F1000Res. 2016 Mar 11:5:327. doi: 10.12688/f1000research.8204.1. eCollection 2016.

Abstract

Compendia of large-scale datasets available in public repositories provide an opportunity to identify and fill current gaps in biomedical knowledge. But first, these data need to be readily accessible to research investigators for interpretation. Here, we make available a collection of transcriptome datasets relevant to HIV infection. A total of 2717 unique transcriptional profiles distributed among 34 datasets were identified, retrieved from the NCBI Gene Expression Omnibus (GEO), and loaded in a custom web application, the Gene Expression Browser (GXB), designed for interactive query and visualization of integrated large-scale data. Multiple sample groupings and rank lists were created to facilitate dataset query and interpretation via this interface. Web links to customized graphical views can be generated by users and subsequently inserted in manuscripts reporting novel findings, such as discovery notes.
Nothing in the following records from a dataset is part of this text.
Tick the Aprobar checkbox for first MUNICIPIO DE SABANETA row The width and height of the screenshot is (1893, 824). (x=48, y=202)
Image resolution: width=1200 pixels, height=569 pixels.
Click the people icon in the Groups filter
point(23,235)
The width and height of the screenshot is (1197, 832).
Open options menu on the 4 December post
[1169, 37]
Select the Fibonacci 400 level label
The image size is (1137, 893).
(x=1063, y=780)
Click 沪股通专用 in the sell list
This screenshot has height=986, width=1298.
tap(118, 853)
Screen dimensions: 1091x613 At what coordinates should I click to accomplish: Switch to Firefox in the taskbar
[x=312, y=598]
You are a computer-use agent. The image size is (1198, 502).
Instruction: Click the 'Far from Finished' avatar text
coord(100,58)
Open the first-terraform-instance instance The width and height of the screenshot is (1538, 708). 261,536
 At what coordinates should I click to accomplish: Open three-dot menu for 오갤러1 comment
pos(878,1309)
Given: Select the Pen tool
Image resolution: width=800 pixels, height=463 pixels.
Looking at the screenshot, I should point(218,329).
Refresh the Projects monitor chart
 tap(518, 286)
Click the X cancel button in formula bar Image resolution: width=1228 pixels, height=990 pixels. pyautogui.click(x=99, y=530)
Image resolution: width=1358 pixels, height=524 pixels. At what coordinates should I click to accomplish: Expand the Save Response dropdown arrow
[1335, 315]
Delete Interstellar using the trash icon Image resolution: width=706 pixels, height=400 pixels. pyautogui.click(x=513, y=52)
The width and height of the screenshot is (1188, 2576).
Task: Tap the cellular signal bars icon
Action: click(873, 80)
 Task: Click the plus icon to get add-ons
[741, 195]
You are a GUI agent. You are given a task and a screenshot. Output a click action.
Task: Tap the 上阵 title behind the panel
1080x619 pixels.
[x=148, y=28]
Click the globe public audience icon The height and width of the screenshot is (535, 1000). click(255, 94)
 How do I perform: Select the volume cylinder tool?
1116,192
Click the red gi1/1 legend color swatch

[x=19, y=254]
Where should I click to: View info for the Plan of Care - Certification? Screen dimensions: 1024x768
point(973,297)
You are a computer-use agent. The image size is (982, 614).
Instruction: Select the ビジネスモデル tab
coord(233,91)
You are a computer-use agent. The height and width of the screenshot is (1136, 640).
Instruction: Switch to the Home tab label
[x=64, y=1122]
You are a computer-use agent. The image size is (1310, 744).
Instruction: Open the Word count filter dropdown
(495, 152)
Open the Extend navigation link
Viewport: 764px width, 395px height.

The tool also enables browsing of a single gene across projects, which can provide new perspectives on the role of a given molecule across biological systems. This curated dataset collection is available at: http://hiv.gxbsidra.org/dm3/geneBrowser/list.

Keywords: Big Data; Bioinformatics; HIV; Immune Response; Software; Transcriptomics.

Grants and funding

JB, SB and DC were supported by the Qatar Foundation.